▸ **Problem**
All lines of the data shown below should be output exactly as they stand.

(Collected data)

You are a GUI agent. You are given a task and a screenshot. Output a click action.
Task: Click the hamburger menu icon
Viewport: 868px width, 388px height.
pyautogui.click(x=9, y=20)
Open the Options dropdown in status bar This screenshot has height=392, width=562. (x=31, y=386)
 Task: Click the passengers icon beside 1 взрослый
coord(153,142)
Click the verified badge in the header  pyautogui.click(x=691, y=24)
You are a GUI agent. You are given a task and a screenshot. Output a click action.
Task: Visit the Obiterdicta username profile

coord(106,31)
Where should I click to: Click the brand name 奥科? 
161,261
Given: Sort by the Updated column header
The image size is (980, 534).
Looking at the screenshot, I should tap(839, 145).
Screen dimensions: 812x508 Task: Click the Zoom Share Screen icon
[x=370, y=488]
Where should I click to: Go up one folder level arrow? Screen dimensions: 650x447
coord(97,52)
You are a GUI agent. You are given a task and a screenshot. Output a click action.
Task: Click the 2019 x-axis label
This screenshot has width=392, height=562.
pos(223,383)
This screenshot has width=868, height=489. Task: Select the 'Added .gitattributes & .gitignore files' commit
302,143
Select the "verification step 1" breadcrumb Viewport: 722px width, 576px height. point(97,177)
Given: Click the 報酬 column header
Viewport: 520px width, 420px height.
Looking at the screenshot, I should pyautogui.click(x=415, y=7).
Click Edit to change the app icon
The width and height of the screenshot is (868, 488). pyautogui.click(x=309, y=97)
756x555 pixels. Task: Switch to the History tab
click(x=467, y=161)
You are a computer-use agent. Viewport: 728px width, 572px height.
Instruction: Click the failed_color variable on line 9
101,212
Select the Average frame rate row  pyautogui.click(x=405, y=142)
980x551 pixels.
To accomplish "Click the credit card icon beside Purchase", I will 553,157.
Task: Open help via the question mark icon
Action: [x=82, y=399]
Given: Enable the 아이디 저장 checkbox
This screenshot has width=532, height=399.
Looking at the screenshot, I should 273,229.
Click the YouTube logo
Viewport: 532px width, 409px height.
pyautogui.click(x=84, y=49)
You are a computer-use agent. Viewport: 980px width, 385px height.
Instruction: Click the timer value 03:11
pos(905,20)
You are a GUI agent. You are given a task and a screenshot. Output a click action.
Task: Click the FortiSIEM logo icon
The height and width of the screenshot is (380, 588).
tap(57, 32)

▸ **Answer to this task**
You are a GUI agent. You are given a task and a screenshot. Output a click action.
Task: Click the hamburger menu icon
Viewport: 868px width, 388px height.
pyautogui.click(x=9, y=20)
Open the Options dropdown in status bar This screenshot has height=392, width=562. (x=31, y=386)
 Task: Click the passengers icon beside 1 взрослый
coord(153,142)
Click the verified badge in the header  pyautogui.click(x=691, y=24)
You are a GUI agent. You are given a task and a screenshot. Output a click action.
Task: Visit the Obiterdicta username profile

coord(106,31)
Where should I click to: Click the brand name 奥科? 
161,261
Given: Sort by the Updated column header
The image size is (980, 534).
Looking at the screenshot, I should tap(839, 145).
Screen dimensions: 812x508 Task: Click the Zoom Share Screen icon
[x=370, y=488]
Where should I click to: Go up one folder level arrow? Screen dimensions: 650x447
coord(97,52)
You are a GUI agent. You are given a task and a screenshot. Output a click action.
Task: Click the 2019 x-axis label
This screenshot has width=392, height=562.
pos(223,383)
This screenshot has width=868, height=489. Task: Select the 'Added .gitattributes & .gitignore files' commit
302,143
Select the "verification step 1" breadcrumb Viewport: 722px width, 576px height. point(97,177)
Given: Click the 報酬 column header
Viewport: 520px width, 420px height.
Looking at the screenshot, I should pyautogui.click(x=415, y=7).
Click Edit to change the app icon
The width and height of the screenshot is (868, 488). pyautogui.click(x=309, y=97)
756x555 pixels. Task: Switch to the History tab
click(x=467, y=161)
You are a computer-use agent. Viewport: 728px width, 572px height.
Instruction: Click the failed_color variable on line 9
101,212
Select the Average frame rate row  pyautogui.click(x=405, y=142)
980x551 pixels.
To accomplish "Click the credit card icon beside Purchase", I will 553,157.
Task: Open help via the question mark icon
Action: [x=82, y=399]
Given: Enable the 아이디 저장 checkbox
This screenshot has width=532, height=399.
Looking at the screenshot, I should 273,229.
Click the YouTube logo
Viewport: 532px width, 409px height.
pyautogui.click(x=84, y=49)
You are a computer-use agent. Viewport: 980px width, 385px height.
Instruction: Click the timer value 03:11
pos(905,20)
You are a GUI agent. You are given a task and a screenshot. Output a click action.
Task: Click the FortiSIEM logo icon
The height and width of the screenshot is (380, 588).
tap(57, 32)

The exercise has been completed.